The measure and mismeasure of fairness: a critical review of fair machine learning

The measure and mismeasure of fairness: a critical review of fair machine learning, Corbett-Davies & Goel, arXiv 2018

With many thanks to Ben Fried and the ACM Queue editorial board for the paper recommendation.

We’ve visited the topic of fairness in the context of machine learning several times on The Morning Paper (see e.g. [1]1, [2]2, [3]3, [4]4). I’m still picking up new insights every time I revisit the topic though, and today’s paper choice is no exception.

In 1911 Russell & Whitehead published Principia Mathematica, with the goal of providing a solid foundation for all of mathematics. In 1931 Gödel’s Incompleteness Theorem shattered the dream, showing that for any consistent axiomatic system there will always be theorems that cannot be proven within the system. In case you’re wondering where on earth I’m going with this… it’s a very stretched analogy I’ve been playing with in my mind. One premise of many models of fairness in machine learning is that you can measure (‘prove’) fairness of a machine learning model from within the system – i.e. from properties of the model itself and perhaps the data it is trained on. Beyond the questions of whether any one model of fairness is better or worse than another, I’m coming to the realisation that this doesn’t hold. To show that a machine learning model is fair, you need information from outside of the system. For example, that there are no measurement errors or sampling biases in the data used to train the model. That’s not something you can show as a property just of the data itself without reference to outside information.

• **DATASET CONTENT**

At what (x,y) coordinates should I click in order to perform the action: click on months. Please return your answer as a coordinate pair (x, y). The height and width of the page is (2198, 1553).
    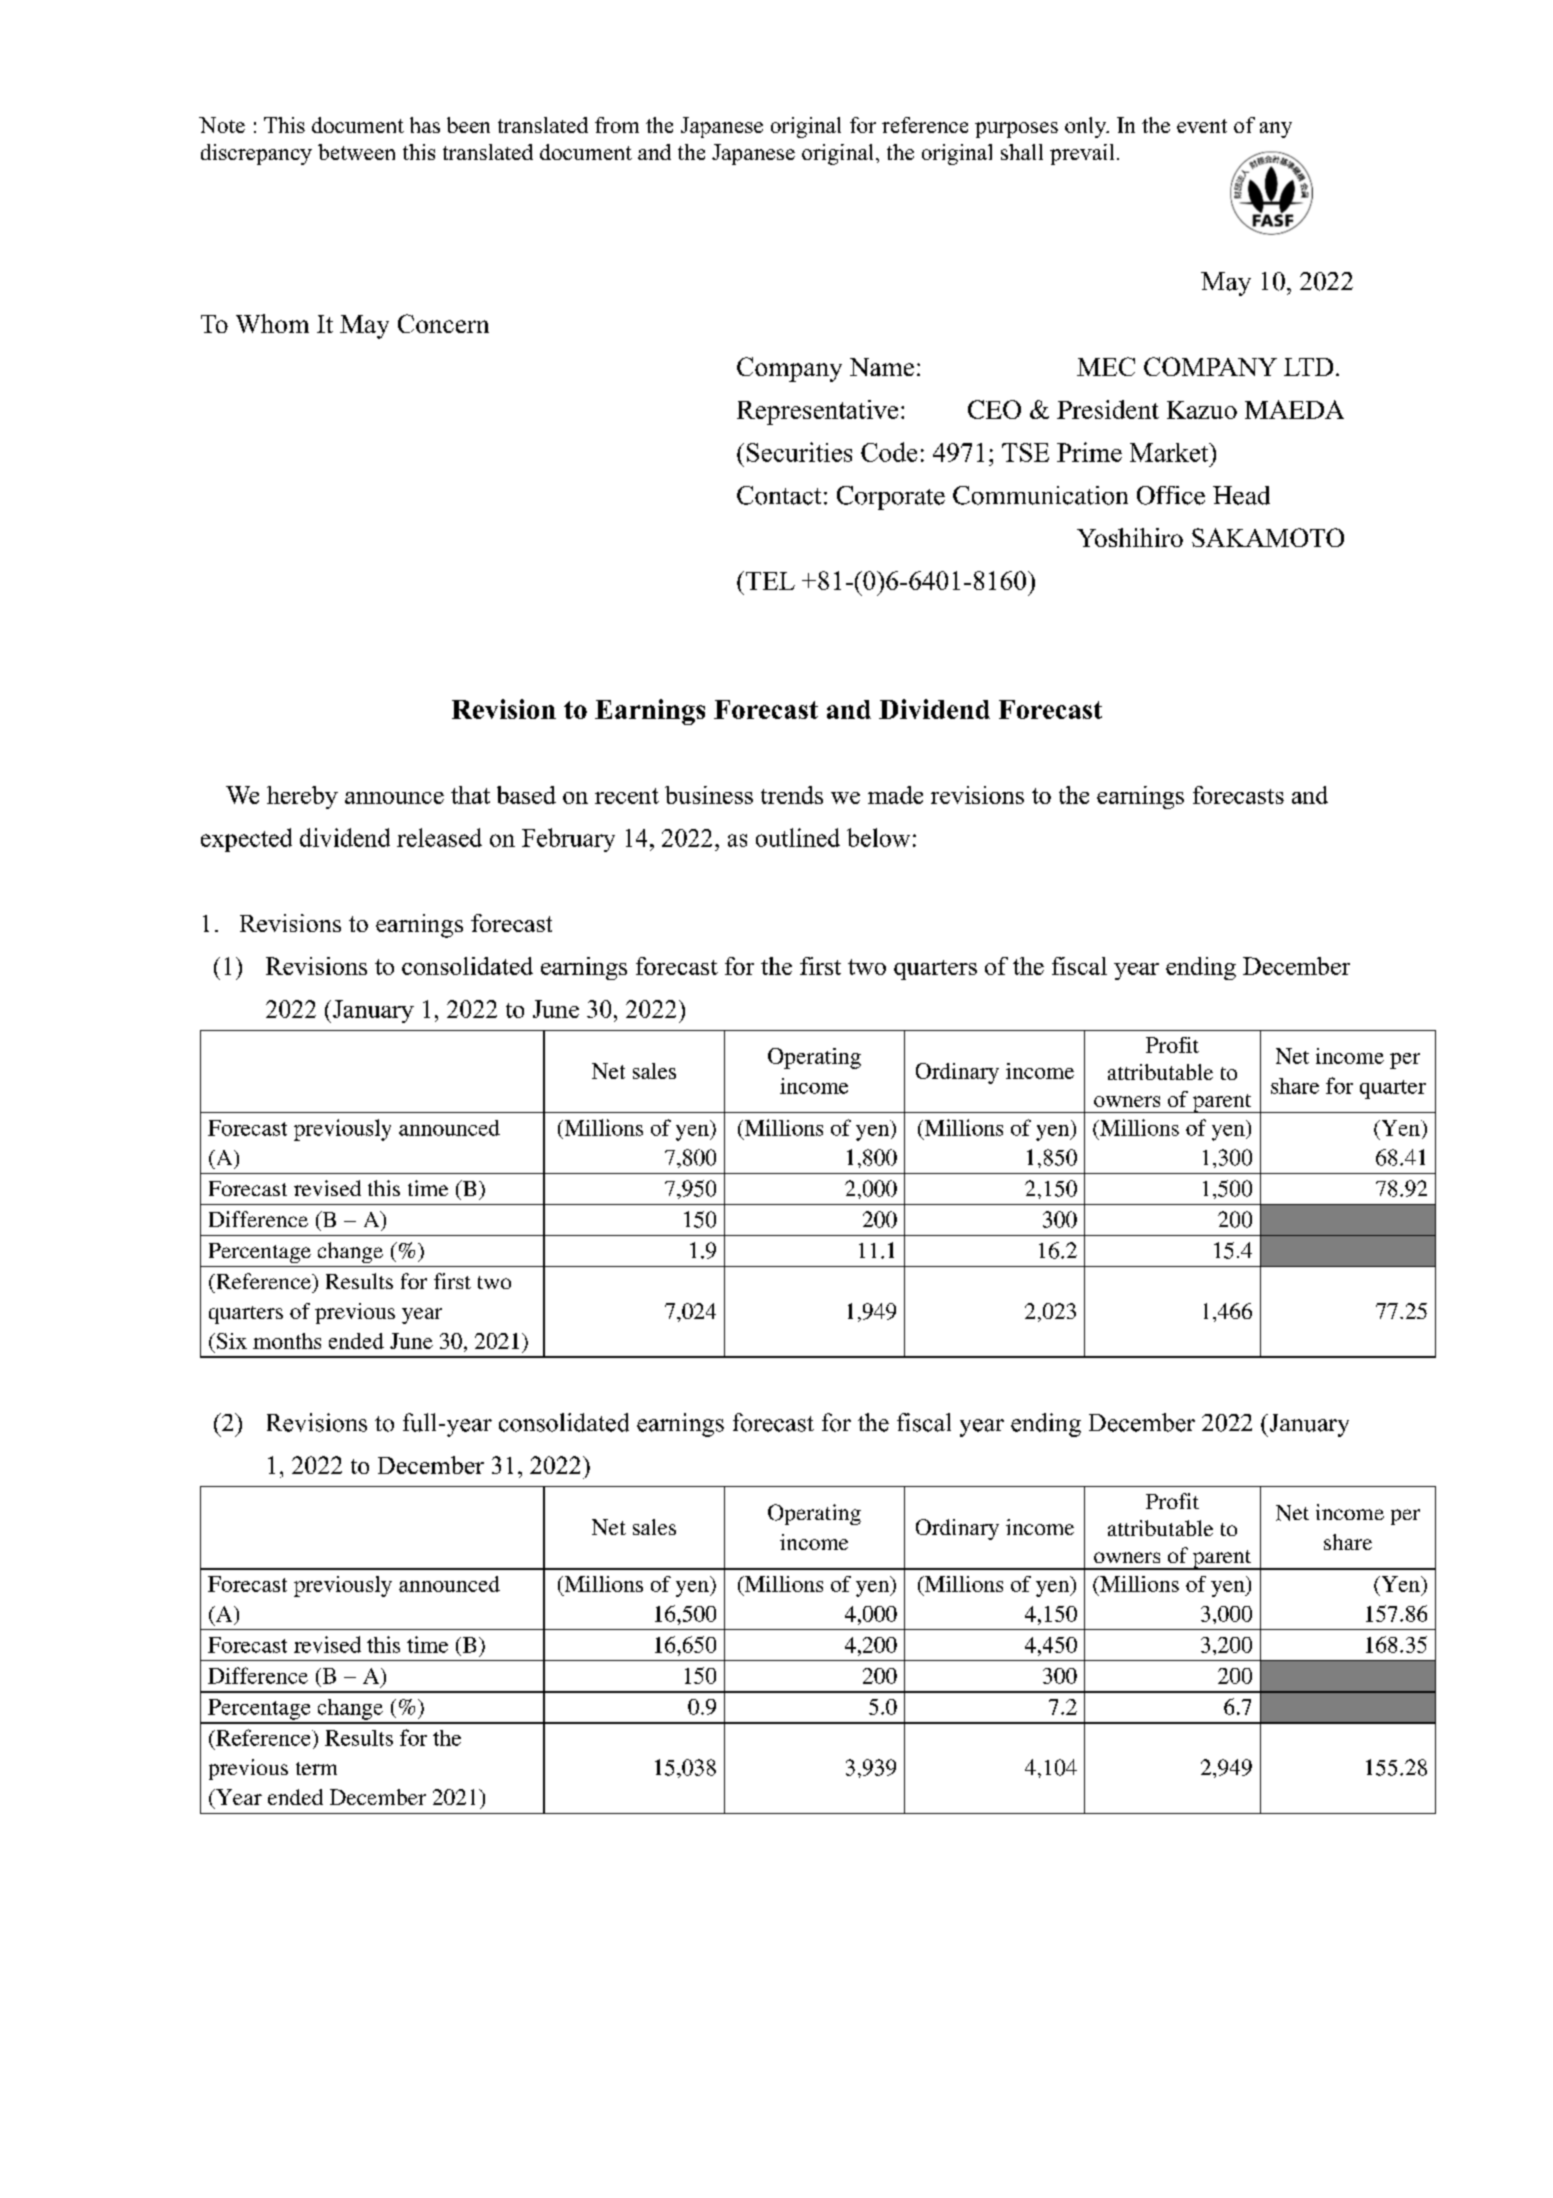
    Looking at the image, I should click on (287, 1341).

• **EXERCISE REQUIREMENTS**
A. Rewrite everything in the fair machine learning review from "With many thanks" down to "is no exception.", putting "subject" wherever "topic" appears.
B. Answer these questions using the fair machine learning review:
(i) In what year was Principia Mathematica published?
(ii) Who is thanked for recommending the paper?
(iii) Where and in what year did the Corbett-Davies & Goel paper appear?

• **SOLUTIONS TO EACH TASK**
A.
With many thanks to Ben Fried and the ACM Queue editorial board for the paper recommendation.

We’ve visited the subject of fairness in the context of machine learning several times on The Morning Paper (see e.g. [1]1, [2]2, [3]3, [4]4). I’m still picking up new insights every time I revisit the subject though, and today’s paper choice is no exception.

B.
(i) 1911
(ii) Ben Fried and the ACM Queue editorial board
(iii) arXiv, 2018